5. The exercise of the revisional powers of the High Court under Section 115, Civil Procedure Code, is purely discretionary. The High Court will not take a technical view and necessarily interfere in every case, where an order is wrong and even improper, if such interference will produce hardship or injustice. The revisional jurisdiction of the Court is intended to secure and subserve and ends of Justice and not to deny or defect it. If interference in a particular case will result in hardship or injustice to a party, the High Court will be justified in refusing to interfere in the exercise of its revisional jurisdiction, even if the order is found to be one without jurisdiction. In this particular case, I have already referred to the fact that, when the respondent moved the civil Court, the petitioner took up the stand that the civil Court had no jurisdiction and, when, subsequently, the respondent moved the Rent Controller, the petitioner took up a reverse stand, though it may be justified on the position of law as it stood then, that the Rent Controller had no Jurisdiction and only the civil Court had jurisdiction. In view of this, interference with the order of the Lower Court in this case will render the respondent without any remedy to obtain possession of the land in question, notwithstanding the fact that the petitioner has committed default in the payment of rent and the bona fide requirements of the respondent has been admitted. Even if the respondent filed another suit, the petitioner may contend that the same is barred by resjudicata in view of the previous proceedings instituted in the civil Court, and may prolong the proceedings. Hence, in my opinion this is not a proper case in which the High Court should interfere with the order of the lower Court.
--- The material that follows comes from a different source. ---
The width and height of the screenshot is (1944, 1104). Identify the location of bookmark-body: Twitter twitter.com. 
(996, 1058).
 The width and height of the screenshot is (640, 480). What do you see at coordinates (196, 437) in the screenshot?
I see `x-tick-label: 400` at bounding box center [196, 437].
6. Over and above this, before the appellate Authority, three points were raised for decision. The first point was whether the tenant was guilty of wilful default in the payment of rent. The second point was whether the claim that the appellant (Respondent) required the premises for his own occupation was a bona fide one. The third point was with regard to the maintainability of the petition before the Rent Controller. Learned Counsel appearing for the petitioner before the appellate Court gave up the first two points, did not advance any arguments on those points and argued only on the technical point that the Rent Controller had no jurisdiction. I am taking note of this aspect as well, for the purpose of declining to interfere in the exercise of my jurisdiction under Section 115 of the Civil Procedure Code with the order of the Rent Controller as well as the appellate Authority, in this case.
7. Consequently, the civil revision petition fails and is dismissed.